Well, its happened. A memory card I was using failed today. I was given a card (Lexar 8GB SDHC) to test out. Turns outs, not real good . Anyway, Im left with a card that I can not access and there are a bunch of photos on there that I need. Now my built in card reader in my laptop can not read or recognize the card. After a quick search, most advise the use of a USB card reader to at least be able to access the card. They also say not to take anymore photos. Im not sure if I tried or not, but finding that information after the fact is not much good to anyone. But most say recovery is likely. So my next question is, what program to use for this recovery.

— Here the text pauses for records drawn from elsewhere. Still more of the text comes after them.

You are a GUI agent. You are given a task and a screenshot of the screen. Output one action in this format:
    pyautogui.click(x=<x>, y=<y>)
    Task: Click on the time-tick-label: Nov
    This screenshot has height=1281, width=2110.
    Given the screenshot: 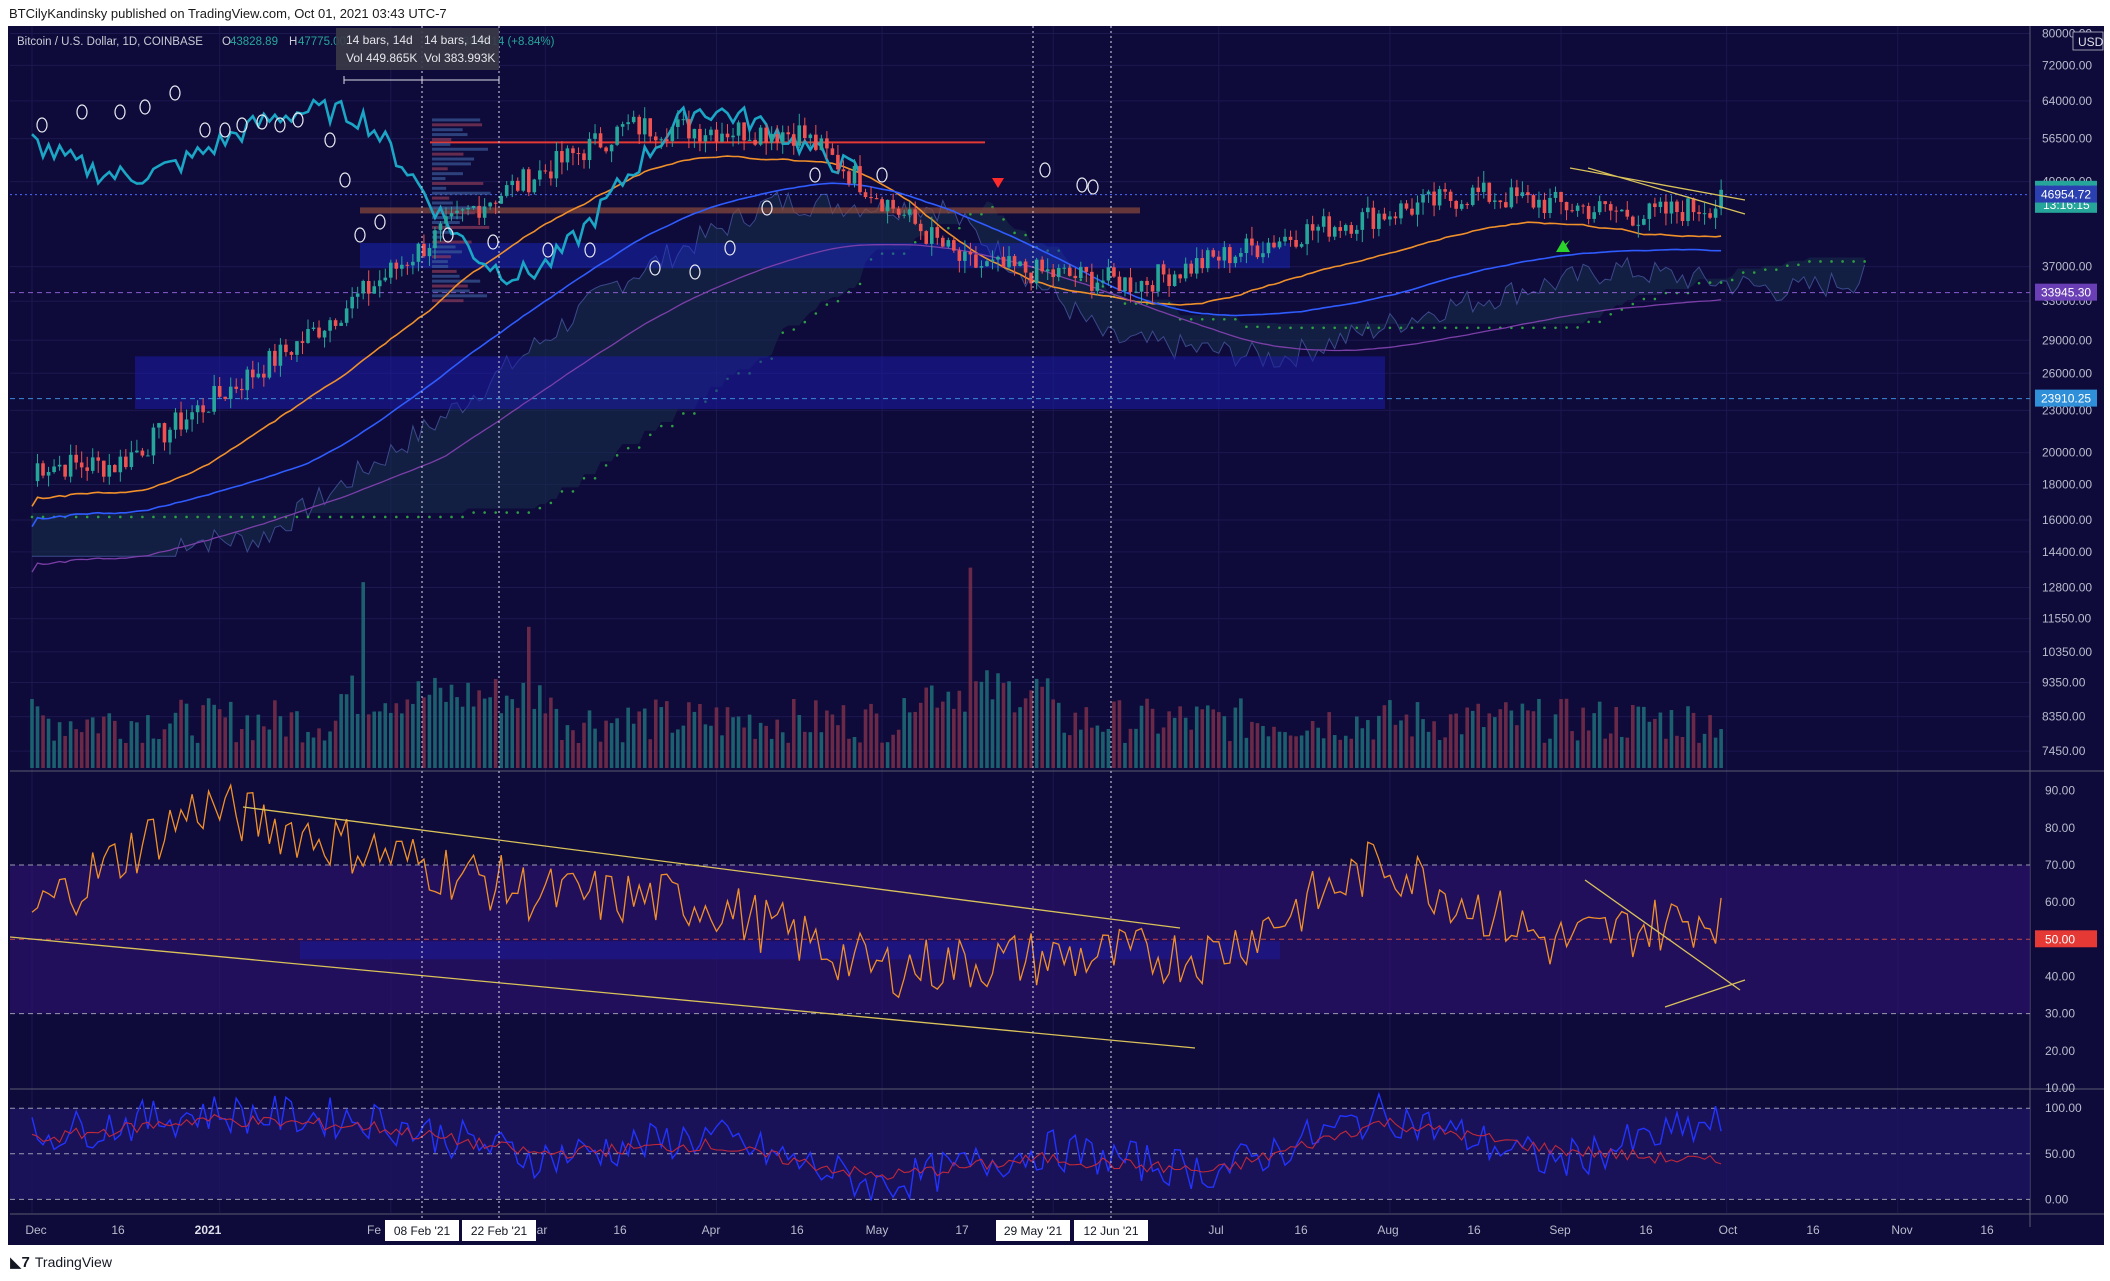 What is the action you would take?
    pyautogui.click(x=1902, y=1230)
    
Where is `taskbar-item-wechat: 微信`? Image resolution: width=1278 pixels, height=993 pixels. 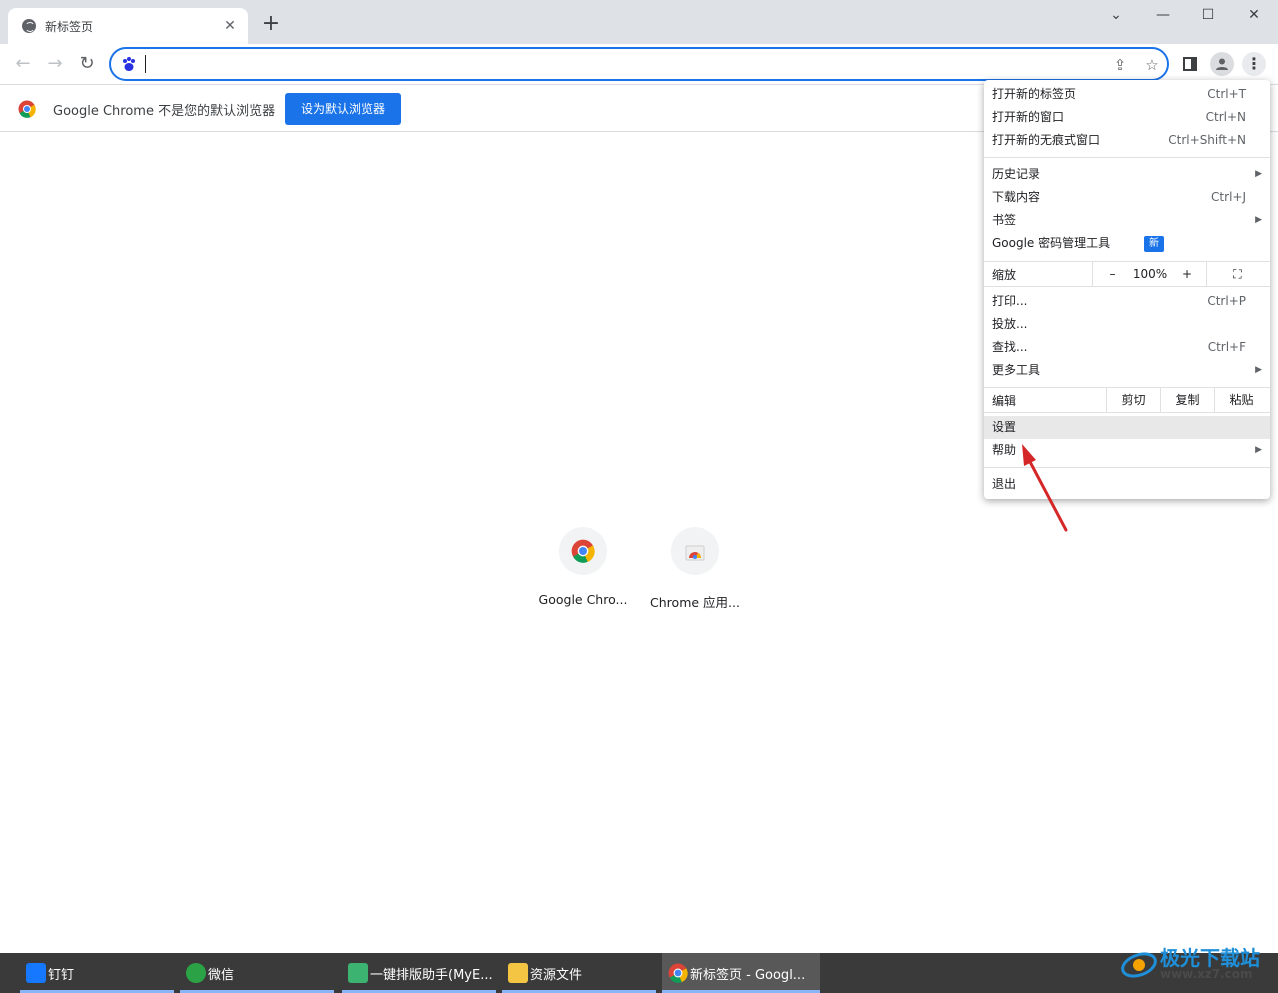 taskbar-item-wechat: 微信 is located at coordinates (257, 973).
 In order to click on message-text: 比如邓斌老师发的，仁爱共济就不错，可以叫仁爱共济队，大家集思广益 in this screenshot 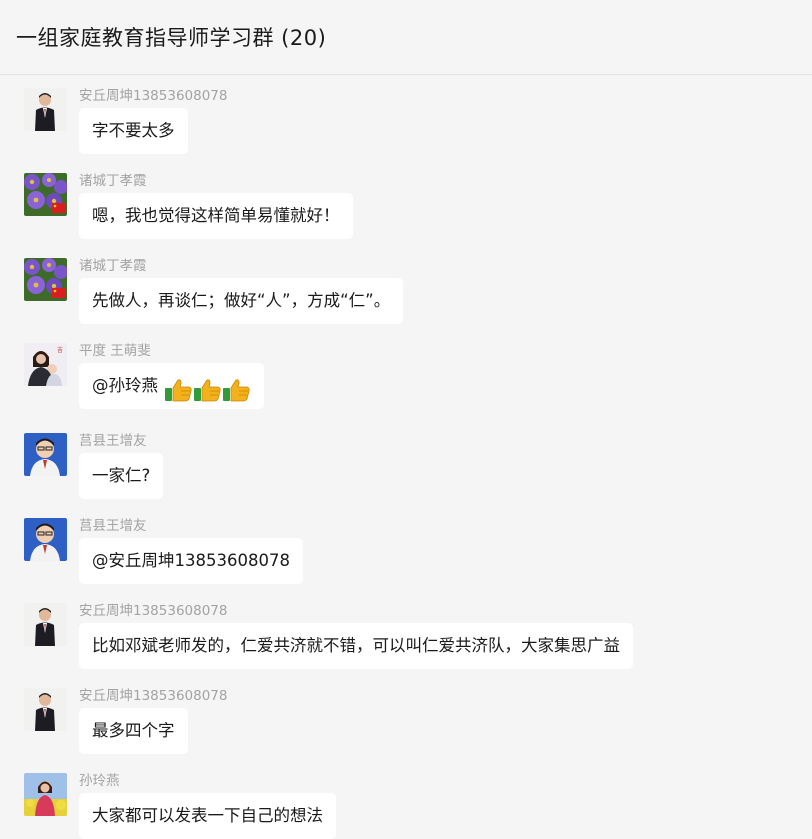, I will do `click(356, 646)`.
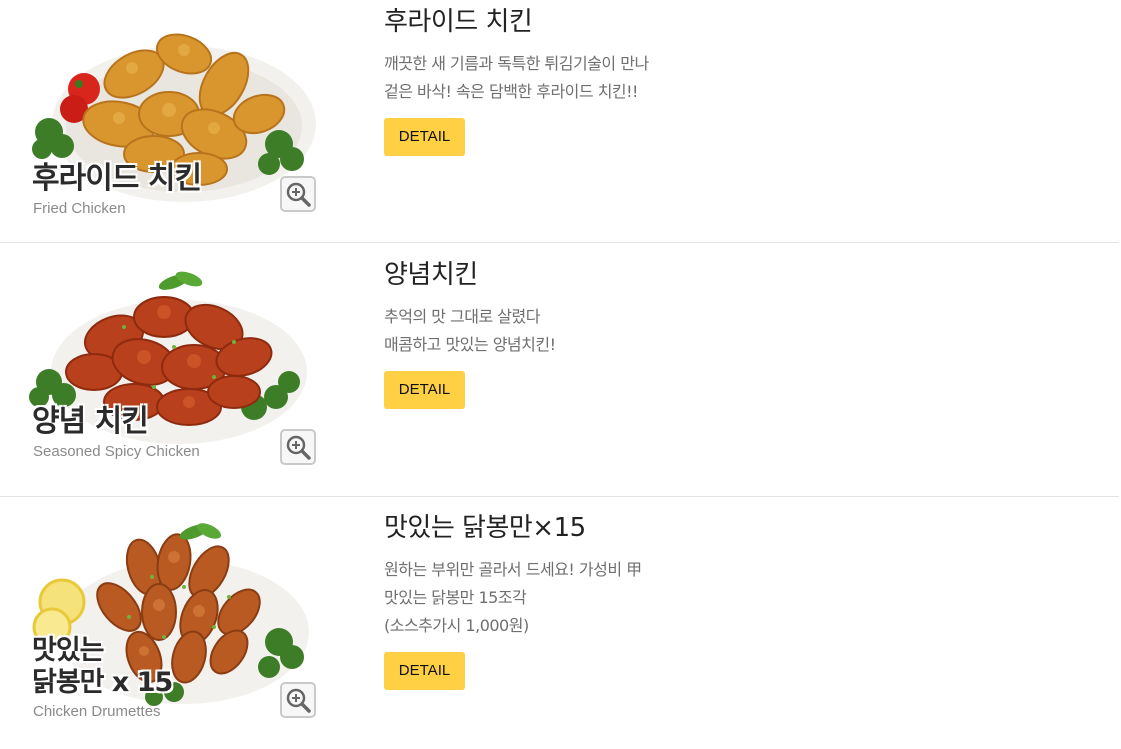 Image resolution: width=1121 pixels, height=749 pixels. What do you see at coordinates (513, 570) in the screenshot?
I see `menu-item-description-line: 원하는 부위만 골라서 드세요! 가성비 甲` at bounding box center [513, 570].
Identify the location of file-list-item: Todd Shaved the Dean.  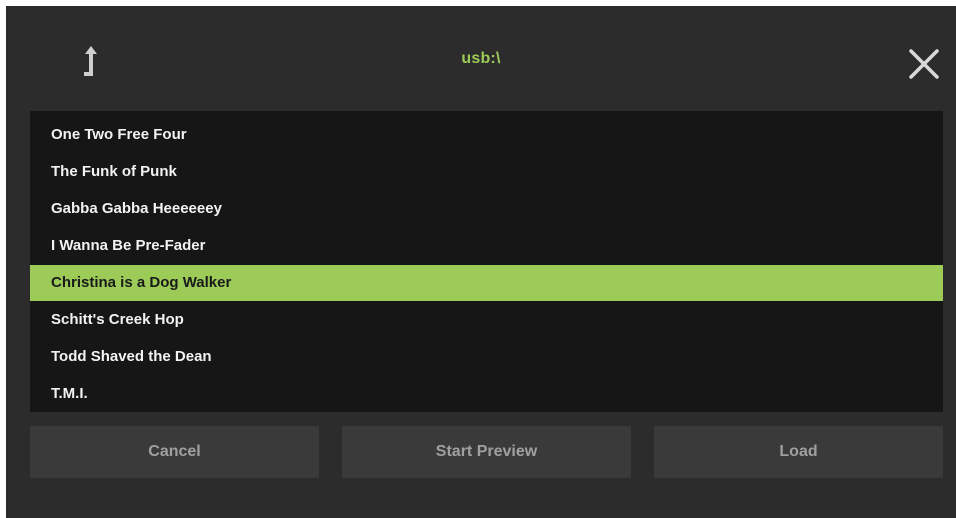
(486, 357).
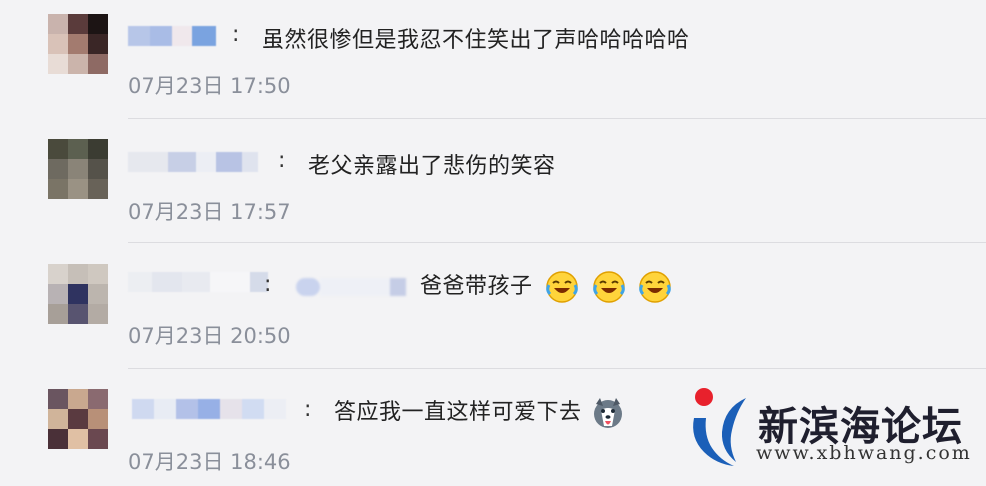  I want to click on comment-text-content: 爸爸带孩子, so click(476, 286).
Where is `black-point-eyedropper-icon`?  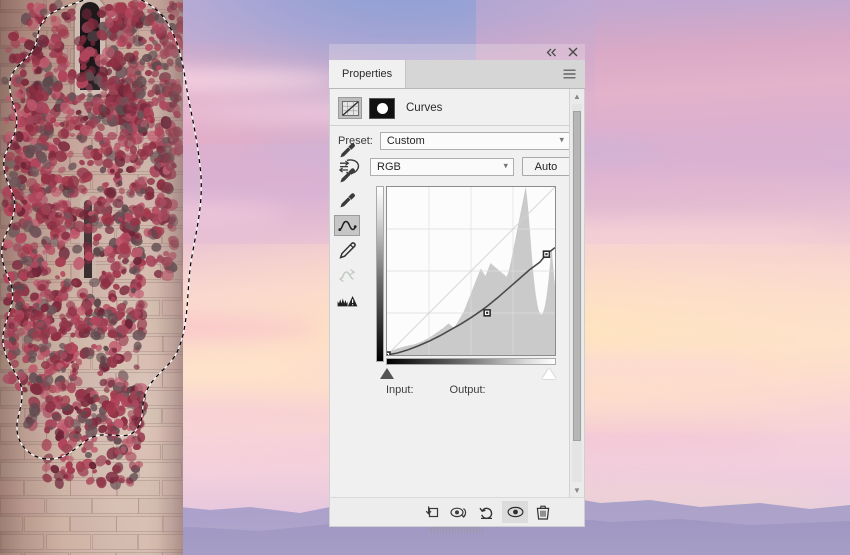
black-point-eyedropper-icon is located at coordinates (347, 150).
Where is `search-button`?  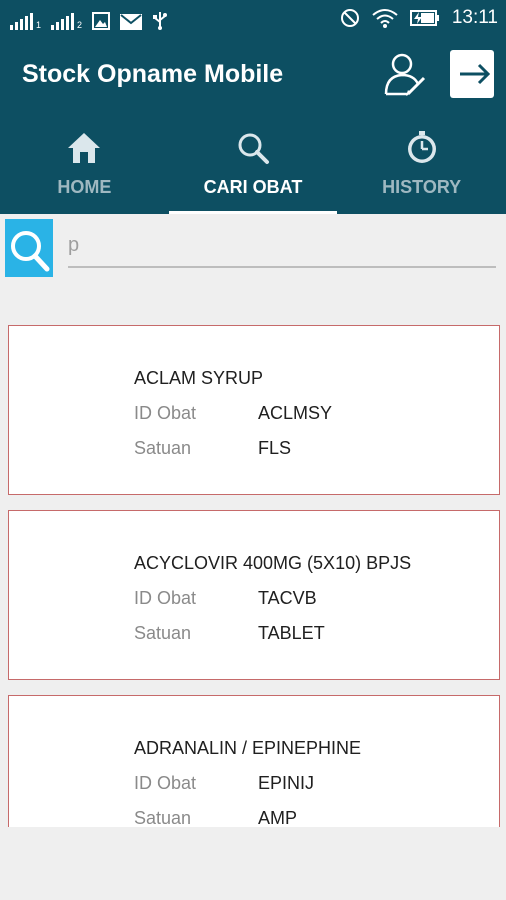
search-button is located at coordinates (29, 248).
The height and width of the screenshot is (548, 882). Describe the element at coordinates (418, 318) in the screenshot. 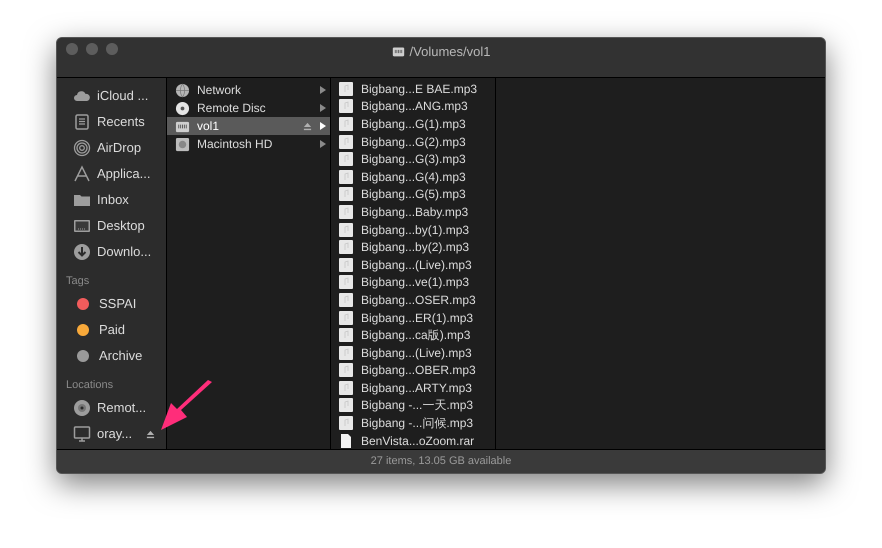

I see `file-name: Bigbang...ER(1).mp3` at that location.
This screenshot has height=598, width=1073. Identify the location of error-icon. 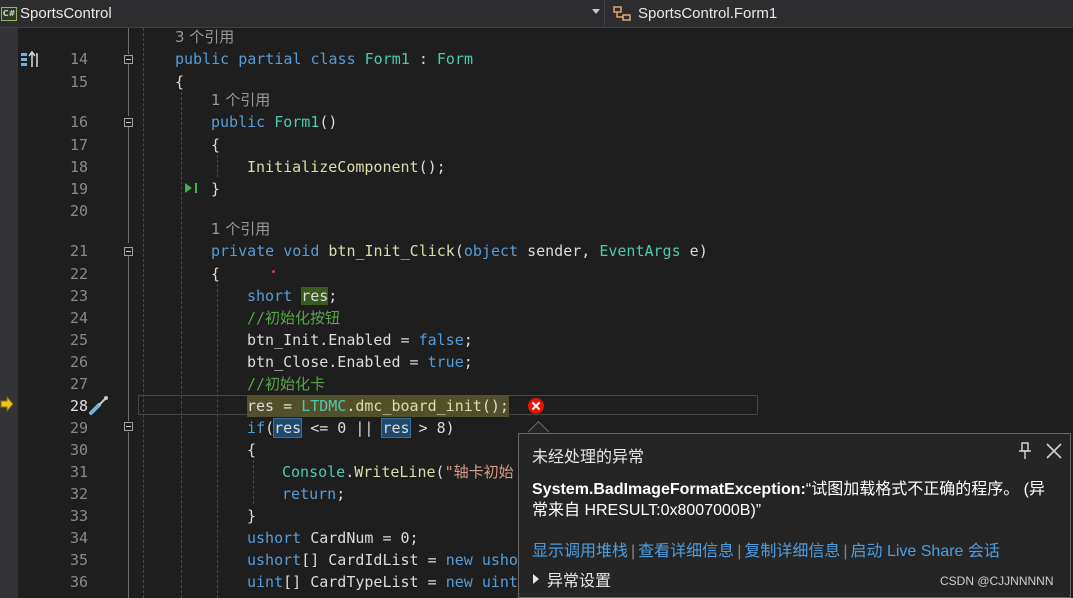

I guess I can run out and get a card reader (can use on my desktop or work PC so not a total waste) but what is the best or most successful program to use to recover my files.

Cheers


----------



## SpeedTrap (Sep 27, 2008)

Are these RAW Files and what is the exact error message you are getting?


----------



## dklod (Sep 27, 2008)

SpeedTrap said:


> Are these RAW Files and what is the exact error message you are getting?


 
Most are jpg but there are a few raws. The message on the LCD is 'memory card error'.


----------



## SpeedTrap (Sep 27, 2008)

D'oh !!!!
I would check the card Mft website for recovery software, then go buy a new Sandisk card.


----------



## usayit (Sep 27, 2008)

1) Lexars are not known to be any worse than Sandisk branded cards... so a number of things could have taken place to cause this failure
2) Get a card reader.. good quality one
3) There are numerous downloadable media card photo recovery software available for download.  They do not all work for all types of problems.  Fortunately, most allow you to download a free demo and try to see what can be recovered.  If it doesn't report any recoverable files, move on to the next software vendor.  If you do discover one that works, you can then purchase a license and perform the recovery.  

For me, the past few times I ran into problems were resolved with Stellar Phoenix Photo Recovery.  

http://www.stellarinfo.com

(See under software->data recovery->Windows/Macintosh photo recovery)

Good luck.


----------



## dklod (Sep 28, 2008)

Thank you people. I'll know later tonight if its been a success. I'll let you know what happens, good or bad.


----------